DATA FOR ANALYSIS:
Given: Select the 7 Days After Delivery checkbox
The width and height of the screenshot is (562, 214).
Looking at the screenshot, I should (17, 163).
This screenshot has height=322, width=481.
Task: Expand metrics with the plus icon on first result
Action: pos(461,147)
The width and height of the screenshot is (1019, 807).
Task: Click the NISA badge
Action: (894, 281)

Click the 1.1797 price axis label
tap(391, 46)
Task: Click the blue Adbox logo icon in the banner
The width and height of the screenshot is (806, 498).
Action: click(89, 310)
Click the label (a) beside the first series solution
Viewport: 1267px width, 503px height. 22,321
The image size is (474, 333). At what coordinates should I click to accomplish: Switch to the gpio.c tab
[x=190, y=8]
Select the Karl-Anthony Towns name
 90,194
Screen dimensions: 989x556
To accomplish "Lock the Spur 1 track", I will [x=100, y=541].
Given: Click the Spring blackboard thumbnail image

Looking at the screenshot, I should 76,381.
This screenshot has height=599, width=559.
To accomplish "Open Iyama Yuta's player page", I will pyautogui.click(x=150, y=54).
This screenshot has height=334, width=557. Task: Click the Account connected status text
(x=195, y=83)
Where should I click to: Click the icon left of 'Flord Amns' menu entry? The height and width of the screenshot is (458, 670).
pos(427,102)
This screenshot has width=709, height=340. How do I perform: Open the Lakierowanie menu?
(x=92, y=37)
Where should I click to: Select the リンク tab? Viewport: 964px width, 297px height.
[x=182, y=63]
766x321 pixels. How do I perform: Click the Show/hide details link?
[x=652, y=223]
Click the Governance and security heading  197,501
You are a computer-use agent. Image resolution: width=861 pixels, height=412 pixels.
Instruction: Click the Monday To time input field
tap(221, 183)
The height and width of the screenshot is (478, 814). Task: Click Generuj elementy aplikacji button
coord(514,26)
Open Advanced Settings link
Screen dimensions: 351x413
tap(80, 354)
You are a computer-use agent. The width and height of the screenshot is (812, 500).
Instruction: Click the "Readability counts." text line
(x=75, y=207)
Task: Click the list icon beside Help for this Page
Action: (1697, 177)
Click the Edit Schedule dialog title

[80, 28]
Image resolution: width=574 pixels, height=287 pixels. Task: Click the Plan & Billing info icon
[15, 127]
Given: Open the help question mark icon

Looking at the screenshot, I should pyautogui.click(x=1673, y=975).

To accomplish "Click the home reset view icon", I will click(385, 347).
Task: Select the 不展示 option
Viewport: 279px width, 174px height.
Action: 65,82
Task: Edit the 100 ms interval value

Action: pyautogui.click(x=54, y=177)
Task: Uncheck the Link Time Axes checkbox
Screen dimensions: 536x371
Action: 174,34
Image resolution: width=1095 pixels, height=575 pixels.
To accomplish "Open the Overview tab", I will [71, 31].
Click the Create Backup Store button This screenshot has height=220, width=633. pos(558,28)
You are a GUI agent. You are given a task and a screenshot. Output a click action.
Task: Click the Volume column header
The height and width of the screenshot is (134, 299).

YOUR TASK: The line with "Task: Select the 不展示 option", plus every line after it through the end of the listing, needs to be repeated exactly; nothing else belongs in the reply.

OUTPUT OF THE EXERCISE:
Task: Select the 不展示 option
Viewport: 279px width, 174px height.
Action: 65,82
Task: Edit the 100 ms interval value

Action: pyautogui.click(x=54, y=177)
Task: Uncheck the Link Time Axes checkbox
Screen dimensions: 536x371
Action: 174,34
Image resolution: width=1095 pixels, height=575 pixels.
To accomplish "Open the Overview tab", I will [71, 31].
Click the Create Backup Store button This screenshot has height=220, width=633. pos(558,28)
You are a GUI agent. You are given a task and a screenshot. Output a click action.
Task: Click the Volume column header
The height and width of the screenshot is (134, 299).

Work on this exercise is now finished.